Это было тягостное, казавшееся Тертуллу бесконечным путешествие. Путь то и дело прерывался штормами, густыми влажными туманами, долгими стоянками в ближайших портах, где судно пережидало непогоду. Капитан по причине отсутствия человеколюбия запирал его в каморке, здесь ссыльный днями, ночами слушал, как шлепают волны о корпус судна, и не мог сдержать рыданий. Возвращение занял куда меньше времени — ветер был попутный, ровный. Прибыли за месяц, в начале июля. В этом угадывался знак судьбы, вернувшей Тертуллу свое благоволение. Посвист ветра, качкú на волнах напевали — несчастья в прошлом, надейся, надейся! Первым он выскочил на каменный причал, помахал «Лебедю» свободной рукой и, оставляя по правую руку узкие улочки, ведущие к Большому цирку, начал взбираться по мраморной лестнице к Бычьему рынку, и далее, через Велабр к форуму. Вышел на городскую площадь, увидал колонну с вознесенной в поднебесье статуей Гая Юлия, приметил храм Согласия и рядом Карцер, в котором отсидел двое суток перед отправкой в Африку и, наконец, поверил — вернулся! Вот он, родной дом! Теперь воспрянет, найдет помощь. Друзья в силе — помогут. Поспешил в сторону Субуры, где проживала Сабина, приходившаяся ему теткой. Там встретят, обогреют, обмоется в бане.

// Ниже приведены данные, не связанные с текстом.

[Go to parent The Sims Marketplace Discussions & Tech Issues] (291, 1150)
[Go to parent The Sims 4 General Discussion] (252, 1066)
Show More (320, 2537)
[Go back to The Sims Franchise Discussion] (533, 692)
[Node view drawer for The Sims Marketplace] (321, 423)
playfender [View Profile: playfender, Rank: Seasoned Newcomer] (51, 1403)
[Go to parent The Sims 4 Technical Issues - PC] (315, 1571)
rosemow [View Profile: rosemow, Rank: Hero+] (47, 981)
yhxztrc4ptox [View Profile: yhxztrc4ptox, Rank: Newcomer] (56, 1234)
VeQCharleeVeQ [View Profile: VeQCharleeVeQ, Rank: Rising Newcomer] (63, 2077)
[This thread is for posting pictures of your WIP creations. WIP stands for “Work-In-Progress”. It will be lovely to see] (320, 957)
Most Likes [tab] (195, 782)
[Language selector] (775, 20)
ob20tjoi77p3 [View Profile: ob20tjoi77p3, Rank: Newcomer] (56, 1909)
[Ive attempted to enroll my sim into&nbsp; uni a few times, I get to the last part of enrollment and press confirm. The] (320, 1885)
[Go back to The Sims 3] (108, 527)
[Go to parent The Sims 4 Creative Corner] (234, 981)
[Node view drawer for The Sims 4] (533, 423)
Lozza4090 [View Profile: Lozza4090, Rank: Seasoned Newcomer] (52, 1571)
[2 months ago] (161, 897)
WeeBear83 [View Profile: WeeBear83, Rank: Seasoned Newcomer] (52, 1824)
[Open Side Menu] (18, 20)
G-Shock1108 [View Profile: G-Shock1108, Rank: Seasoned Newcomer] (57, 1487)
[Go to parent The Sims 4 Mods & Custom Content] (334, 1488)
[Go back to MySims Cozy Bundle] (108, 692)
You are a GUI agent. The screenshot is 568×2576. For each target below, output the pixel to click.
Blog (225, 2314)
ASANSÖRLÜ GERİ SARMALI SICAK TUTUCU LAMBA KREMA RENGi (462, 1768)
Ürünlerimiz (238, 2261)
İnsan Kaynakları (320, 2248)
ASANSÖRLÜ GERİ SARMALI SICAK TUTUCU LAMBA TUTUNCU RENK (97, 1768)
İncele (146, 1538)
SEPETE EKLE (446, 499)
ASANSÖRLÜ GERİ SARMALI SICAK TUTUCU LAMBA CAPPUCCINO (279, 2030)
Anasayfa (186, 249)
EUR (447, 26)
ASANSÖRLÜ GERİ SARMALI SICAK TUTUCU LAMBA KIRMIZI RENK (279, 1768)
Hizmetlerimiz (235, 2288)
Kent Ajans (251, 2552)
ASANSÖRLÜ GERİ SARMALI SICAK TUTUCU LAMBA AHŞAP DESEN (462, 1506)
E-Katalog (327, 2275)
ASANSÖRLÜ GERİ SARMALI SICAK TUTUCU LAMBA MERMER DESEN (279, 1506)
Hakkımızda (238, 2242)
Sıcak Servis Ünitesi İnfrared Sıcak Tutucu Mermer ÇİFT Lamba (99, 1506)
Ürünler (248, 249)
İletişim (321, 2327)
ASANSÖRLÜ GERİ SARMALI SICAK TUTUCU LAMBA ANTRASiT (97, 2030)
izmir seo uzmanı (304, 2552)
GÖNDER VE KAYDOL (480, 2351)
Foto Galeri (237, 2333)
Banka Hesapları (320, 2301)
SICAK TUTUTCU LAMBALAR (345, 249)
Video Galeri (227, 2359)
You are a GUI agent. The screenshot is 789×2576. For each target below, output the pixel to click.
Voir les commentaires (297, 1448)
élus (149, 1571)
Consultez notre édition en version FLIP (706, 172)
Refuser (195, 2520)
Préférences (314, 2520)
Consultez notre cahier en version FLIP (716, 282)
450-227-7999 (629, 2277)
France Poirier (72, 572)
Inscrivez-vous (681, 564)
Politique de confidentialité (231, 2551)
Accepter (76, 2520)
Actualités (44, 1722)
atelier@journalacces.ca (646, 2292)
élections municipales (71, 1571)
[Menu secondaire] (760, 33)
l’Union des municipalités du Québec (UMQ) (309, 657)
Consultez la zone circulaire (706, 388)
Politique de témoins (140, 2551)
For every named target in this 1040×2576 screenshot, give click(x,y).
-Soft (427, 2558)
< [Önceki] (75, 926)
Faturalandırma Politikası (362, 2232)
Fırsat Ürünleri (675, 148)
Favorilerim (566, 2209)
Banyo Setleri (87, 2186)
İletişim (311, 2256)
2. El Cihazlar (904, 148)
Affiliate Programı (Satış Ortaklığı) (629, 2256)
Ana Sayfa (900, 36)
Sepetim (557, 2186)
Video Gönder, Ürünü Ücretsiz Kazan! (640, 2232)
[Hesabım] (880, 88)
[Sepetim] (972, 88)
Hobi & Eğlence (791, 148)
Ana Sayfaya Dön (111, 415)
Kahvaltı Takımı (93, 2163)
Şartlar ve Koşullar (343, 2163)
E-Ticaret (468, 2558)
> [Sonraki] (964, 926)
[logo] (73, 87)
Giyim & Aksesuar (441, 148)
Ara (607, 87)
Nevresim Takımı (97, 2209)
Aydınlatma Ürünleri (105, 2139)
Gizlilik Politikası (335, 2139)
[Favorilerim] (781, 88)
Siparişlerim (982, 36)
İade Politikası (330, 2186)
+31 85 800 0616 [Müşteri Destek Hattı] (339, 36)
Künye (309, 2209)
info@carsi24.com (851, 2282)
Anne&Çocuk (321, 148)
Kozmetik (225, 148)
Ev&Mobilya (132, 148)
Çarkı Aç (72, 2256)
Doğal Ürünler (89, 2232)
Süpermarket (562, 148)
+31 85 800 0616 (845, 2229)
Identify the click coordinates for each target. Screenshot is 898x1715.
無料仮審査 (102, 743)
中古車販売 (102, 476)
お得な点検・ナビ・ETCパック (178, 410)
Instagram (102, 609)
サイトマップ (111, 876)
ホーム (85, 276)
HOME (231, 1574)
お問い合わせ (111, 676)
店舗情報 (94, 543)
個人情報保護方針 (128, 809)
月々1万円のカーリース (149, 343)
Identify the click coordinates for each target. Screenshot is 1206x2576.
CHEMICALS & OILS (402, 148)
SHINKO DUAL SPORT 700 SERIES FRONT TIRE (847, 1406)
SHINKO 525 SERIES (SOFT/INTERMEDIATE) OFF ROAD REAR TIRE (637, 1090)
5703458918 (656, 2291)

Вот что прежде всего бросилось в глаза — Рим по — прежнему был чрезвычайно многолюден. Не было в мире другого города, где толпа была так подвижна, многочисленна и многолика. На перекрестках сущая давка, на площадях конному не проехать — передвижения верхом и на колесницах были запрещены в городе еще во времена Республики и подтверждены строжайшим распоряжением Марка. Вот что еще умилило — неповторимый уличный шум, перекрывавший всякий оклик, окрик, зов. Это вечное и несминаемое многоголосие, перебиваемое, воплями торговцев, криками ослов, громыханием железа, боем барабанов, щелканьем кастаньет, верещаньем флейт, гудом всевозможных тибий и скрипом дверей, — умилило сердце. В молодости Тертулл, выросший на этих улицах, различавший всякий нужный звук, слышавший каждый окрик, обещавший «неслыханные наслаждения» (других в Риме не держали), замечавший любой косой или наоборот заинтересованный взгляд, чувствовал себя на улицах Рима как рыба в воде. Ни одно событие не обходилось без его присутствия, он умел лавировать в толпе, проскальзывать через всякую толщу. Это было настоящее искусство — протиснуться в первые ряды зевак, увернуться от тучного вольноотпущенника, спихнуть в сточную канаву какого-нибудь раззявившего рот провинциала. На улицах научился зарабатывать на вкусный, по форме напоминавший букву S пирожок, замечать всякое достойное осмеяния непотребство, здесь натер язык на городском просторечье, на котором шутки казались еще солонее, еще едче. Здесь научился смешить римскую толпу. За словом в карман Тертулл никогда не лез.
Вспомнились строки из его первого стихотворения, вызвавшие хохот собравшейся в театре публики. Главный герой в пьеске был точным воспроизведением соседа — кровельщика:
Толстобрюхий, головастый, рыжий, рожа красная,
Острые глазки, толстые икры, шея, как у слона.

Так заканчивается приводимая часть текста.